Wednesday, January 28, 2009

Prepping for an Operating Session

My layout lives in a garage. It's not a great environment for a model railroad. The garage holds a car, so the garage door gets opened and closed a lot. The garage door slides sideways, so sealing the bottom isn't possible. The layout gets dusty, and the spiders that find their way in spin webs across the tunnel portals to catch the occasional locomotive. Trying to ensure the layout operates well has been a struggle. Here's some of the work I've had to do.

When I started trying to host operations at my layout, I found this was a great way to frustrate friends. My small steam locomotives, tight curves, and garage environment meant that I had tons of stalls. Poor track caused derailments. Seth and Byron probably spent half their time that first night nudging the locomotives over dead spots.

After that session and a couple other unsuccessful ones, I got religion about making the layout operate smoothly. I'd originally used Shinohara track switches with Caboose ground throws to hold the points in place. This worked for about six months, but after a while, dirt got in the way and power didn't make it to the switches. I ended up replacing every ground throw on the layout with a Tortoise switch machine, and used the contacts on the Tortoise to make sure power got to the switch correctly. Then I found that the Tortoises would switch power too quickly and cause shorts, so I had to crawl under the layout, remove every switch machine, open it up, and grind the PC board traces down so the power wouldn't get switched til the points moved. If you didn't understand any of that because you're not a model railroader, don't worry - just understand I did a huge amount of painful work because I wanted to make sure people enjoyed operations on my layout.

I also figured out that my small brass steamers weren't behaving great either. In these locomotives, the wheels on the right hand side of the locomotive would pick up power from one rail, and the wheels on the left hand side of the tender would pick up power from the other rail. If dirt and uneven track kept a couple wheels from making contact, it wasn't hard to have the locomotive stall. I found Lenz's power modules could let a locomotive run for a couple seconds without power, so I put one in a locomotive and enjoyed the lack of stalls. (That locomotive moves beautifully and smoothly; the only problem is that it doesn't have a sound decoder so it's a bit quiet.

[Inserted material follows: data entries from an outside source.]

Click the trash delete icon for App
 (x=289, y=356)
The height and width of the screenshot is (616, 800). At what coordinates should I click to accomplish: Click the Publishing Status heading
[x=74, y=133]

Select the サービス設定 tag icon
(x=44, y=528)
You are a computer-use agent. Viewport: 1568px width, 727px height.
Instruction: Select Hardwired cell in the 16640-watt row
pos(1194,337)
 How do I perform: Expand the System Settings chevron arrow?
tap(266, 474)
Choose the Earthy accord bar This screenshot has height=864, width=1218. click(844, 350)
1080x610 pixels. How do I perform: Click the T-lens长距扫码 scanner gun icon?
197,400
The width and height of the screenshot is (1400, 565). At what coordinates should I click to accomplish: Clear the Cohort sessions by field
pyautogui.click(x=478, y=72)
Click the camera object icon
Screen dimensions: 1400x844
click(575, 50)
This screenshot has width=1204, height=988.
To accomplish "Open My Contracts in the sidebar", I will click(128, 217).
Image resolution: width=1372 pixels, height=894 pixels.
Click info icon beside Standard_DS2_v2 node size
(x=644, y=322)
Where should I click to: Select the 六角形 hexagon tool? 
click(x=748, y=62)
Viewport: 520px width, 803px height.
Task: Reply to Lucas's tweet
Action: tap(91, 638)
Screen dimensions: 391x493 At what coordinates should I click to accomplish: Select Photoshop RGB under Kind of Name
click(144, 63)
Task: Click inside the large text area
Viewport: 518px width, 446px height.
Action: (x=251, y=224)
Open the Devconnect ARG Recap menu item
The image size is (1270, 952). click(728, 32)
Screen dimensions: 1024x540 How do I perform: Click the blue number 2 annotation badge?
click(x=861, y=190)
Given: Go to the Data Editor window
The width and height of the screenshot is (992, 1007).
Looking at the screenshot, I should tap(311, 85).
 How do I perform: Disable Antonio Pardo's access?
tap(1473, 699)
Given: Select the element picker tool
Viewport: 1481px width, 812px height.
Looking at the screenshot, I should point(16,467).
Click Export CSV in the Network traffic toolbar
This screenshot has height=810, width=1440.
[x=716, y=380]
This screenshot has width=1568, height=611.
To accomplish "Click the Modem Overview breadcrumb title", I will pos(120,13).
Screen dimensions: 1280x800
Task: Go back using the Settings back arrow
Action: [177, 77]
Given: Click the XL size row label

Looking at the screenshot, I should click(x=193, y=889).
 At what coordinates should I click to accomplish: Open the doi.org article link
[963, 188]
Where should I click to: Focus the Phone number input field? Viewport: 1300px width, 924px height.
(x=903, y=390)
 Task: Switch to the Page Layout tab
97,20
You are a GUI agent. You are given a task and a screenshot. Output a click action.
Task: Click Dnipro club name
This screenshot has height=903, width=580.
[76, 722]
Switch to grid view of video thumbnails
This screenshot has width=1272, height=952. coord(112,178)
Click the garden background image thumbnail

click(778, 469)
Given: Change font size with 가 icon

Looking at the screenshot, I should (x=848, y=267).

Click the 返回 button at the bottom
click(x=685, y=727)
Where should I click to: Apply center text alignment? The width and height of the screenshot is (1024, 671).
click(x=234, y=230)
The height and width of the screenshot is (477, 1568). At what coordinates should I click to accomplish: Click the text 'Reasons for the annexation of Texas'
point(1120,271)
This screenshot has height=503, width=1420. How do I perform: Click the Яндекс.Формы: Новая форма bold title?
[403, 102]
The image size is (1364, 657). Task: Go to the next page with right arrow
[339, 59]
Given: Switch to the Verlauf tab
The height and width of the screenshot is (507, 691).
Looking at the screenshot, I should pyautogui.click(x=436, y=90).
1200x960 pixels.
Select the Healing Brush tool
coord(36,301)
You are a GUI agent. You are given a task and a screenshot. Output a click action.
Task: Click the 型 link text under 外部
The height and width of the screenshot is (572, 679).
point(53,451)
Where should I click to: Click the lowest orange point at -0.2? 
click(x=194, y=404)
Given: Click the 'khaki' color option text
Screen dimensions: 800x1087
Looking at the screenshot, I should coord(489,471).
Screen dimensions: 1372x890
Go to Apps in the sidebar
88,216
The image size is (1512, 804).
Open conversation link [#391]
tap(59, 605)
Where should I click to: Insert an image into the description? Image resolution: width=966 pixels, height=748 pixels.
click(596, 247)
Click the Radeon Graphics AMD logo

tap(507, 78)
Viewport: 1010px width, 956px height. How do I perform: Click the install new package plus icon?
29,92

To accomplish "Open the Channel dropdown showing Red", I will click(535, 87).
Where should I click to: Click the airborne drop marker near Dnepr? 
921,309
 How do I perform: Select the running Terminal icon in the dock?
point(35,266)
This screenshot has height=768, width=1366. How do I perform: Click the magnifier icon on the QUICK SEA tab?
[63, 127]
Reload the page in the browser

Come and see it anyway!) Mark Gurries also pointed me at a web page which describes how to connect a capacitor to common decoders to get similar stall-proof behavior. Both helped, but the operating sessions still had stalls.

Finally, I realized I'd have to be strict on layout cleanliness. I ended up writing up a checklist of cleanup tasks before an operating session. I assume everyone with an operating layout has a similar list, but I've never seen anyone talk about their list. My list (which takes a few hours to complete) includes:

  • Sweep the garage, and vacuum the sections of indoor-outdoor rug around the layout.
  • Go on cobweb and dust patrol on areas around the layout.
  • Vacuum all track on the layout, hidden and not hidden.
  • Vacuum particularly dusty parts of the layout.
  • Wipe down all track with a cloth soaked in alcohol. Keep wiping til the rag comes off clean.

  • Clean all locomotive wheels with alcohol, then wire brush them with either a Kadee driver cleaner or with a wire brush in a dremel tool. Without the wire brush step, I haven't been able to get reliable operation.
  • Clean all plastic car wheels by running them across a paper towel soaked in alcohol. Usually, the metal wheels are clean, but some of the plastic wheels are always amazingly dirty.
  • Check that every track switch moves correctly when the switch on the fascia is thrown. Check that all the frogs are powered by manually touching the switch points the wrong way and listening for a stall.

For a final test, I'll take a balky locomotive (usually a small switch locomotive), and set it loose on the layout. If it stalls, I figure out what happened and clean the track there.



Then there's the general straightening up:


  • Remove unrealistic or inappropriate buildings on the layout.
  • Remove damaged or unrealistic trees.
  • Move garage clutter out of the garage.
  • Hang the drapes hiding the clutter under the layout.
  • Check that all layout signage is in place and readable.

What's in your cleanup checklist for your layout?